Problems pertaining to centripetal force

In summary, a golf ball with a mass of 0.05 kg is tied to a massless string of length 0.28 m and makes one revolution every 2.1 seconds. The magnitude of the tension in the string can be calculated using the equation TSB = mv<sup>2</sup>/r + mg. The velocity can be found by dividing 2π times the length by the period of one rotation. Assuming the ball is sliding on a frictionless horizontal plane, the only net force acting on the ball is the centripetal force from the string. To find the speed of the ball when the string breaks, simply calculate the velocity using the given length and period without regard to direction.
  • #1
Gigantron
11
0

Homework Statement


A golf ball with mass m = 0.05 kg is tied to a massless string of length L = 0.28 m. The ball is made to swing in a circle such that the string is horizontal throughout the motion. The ball makes one revolution every t = 2.1 s.

m = 0.05 kg
L = 0.28 m
t = 2.1 s

Homework Equations



Fnet = mv2/r

The Attempt at a Solution



(a) What the magnitude of the tension in the string, Ft in Newtons, while it spins?

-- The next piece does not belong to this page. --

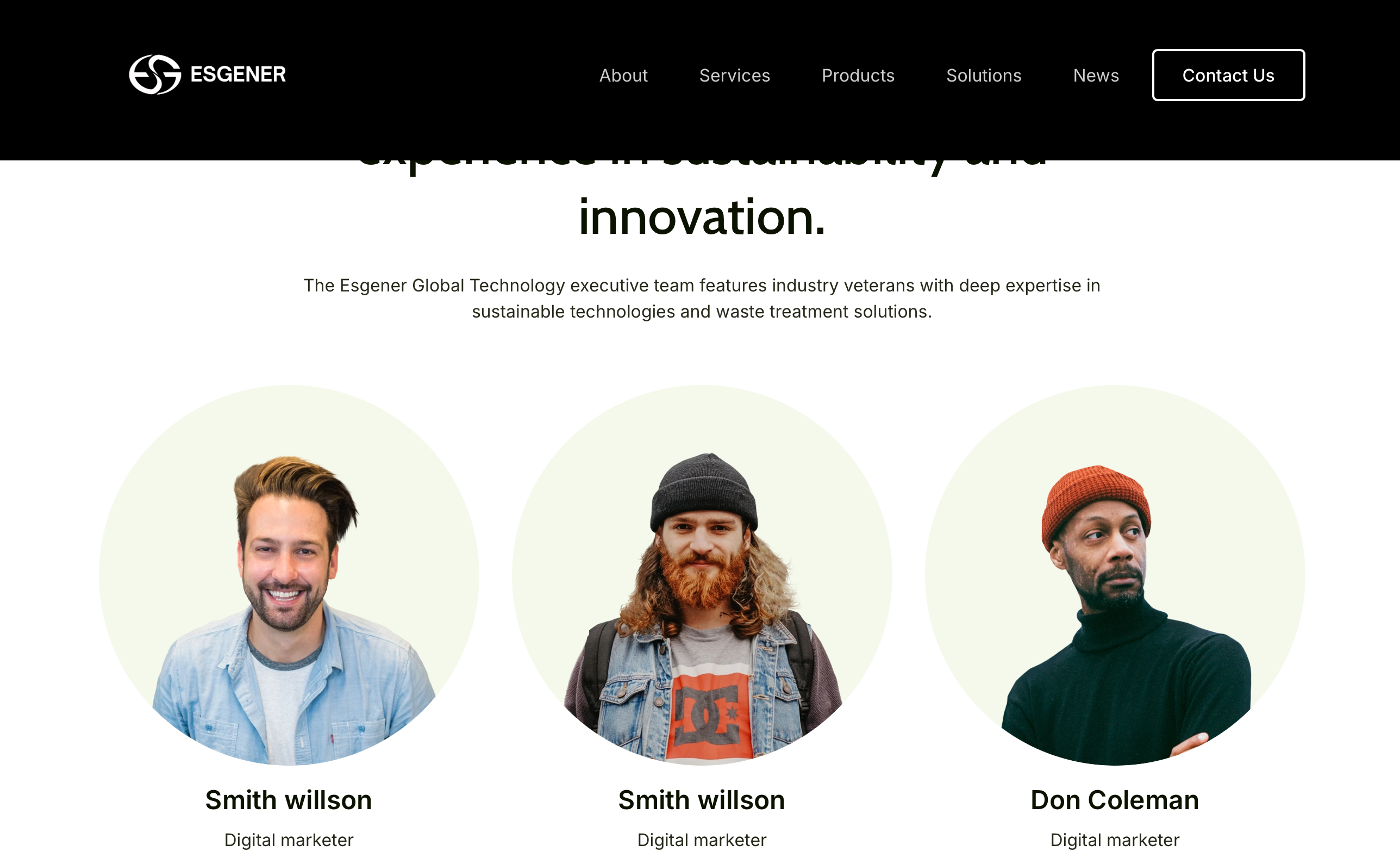The width and height of the screenshot is (1400, 857).
Task: Click the middle Smith willson name heading
Action: coord(702,800)
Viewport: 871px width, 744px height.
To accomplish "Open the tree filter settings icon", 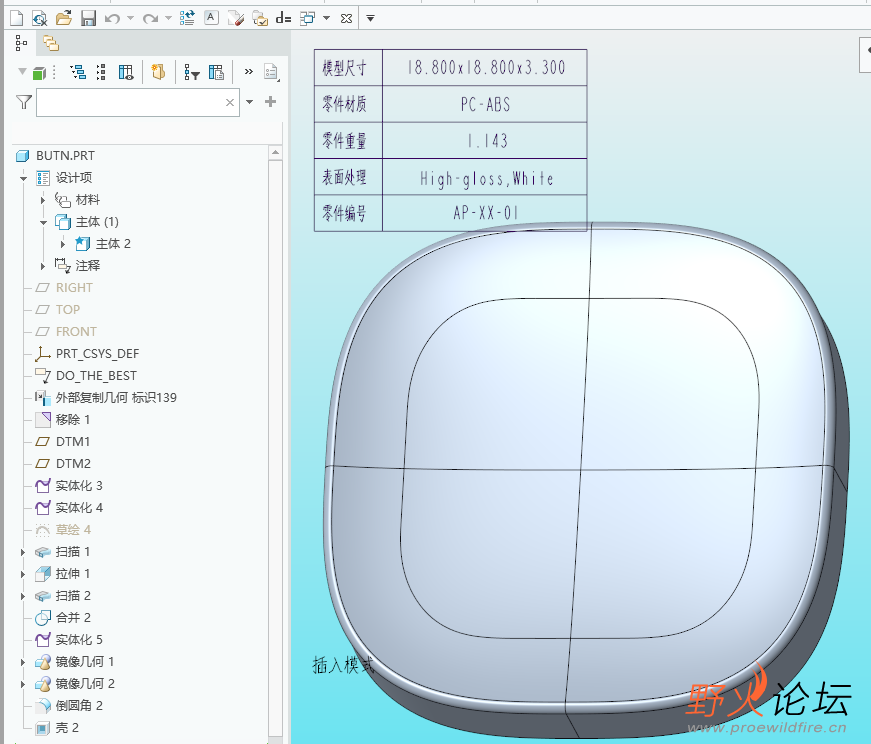I will pyautogui.click(x=191, y=72).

First, I made it so that one revolution would occur at the bottom of the circle which is created by the ball swinging, so that it would be a little easier mathematically.

I identified Fnet as the Tension of the string on the ball pulling upward (TSB) minus the weight of the Earth on the ball (WEB). The rearranged equation looks like this:

TSB - WEB = mv2/r

Then I rearranged it to look like this:

TSB = mv2/r + WEB

Since Weight = mg...

TSB = mv2/r + mg

With that, I plugged in my numbers:

TSB = (.05kg)v2/(.14m)+ (.05kg)(9.8 m/s2)

I got the radius by dividing the length by two...though I'm not sure if this is right. Plus, there doesn't seem to be any information about the velocity. How would I go about finding this? Would I use a = ΔV/t?

(b) The string breaks suddenly. How fast does the golf ball fly away, v in m/s?

What accounts for the string breaking? How do I know which direction the string is flying in? Would it matter in this case if the string was flying in a positive direction or a negative direction?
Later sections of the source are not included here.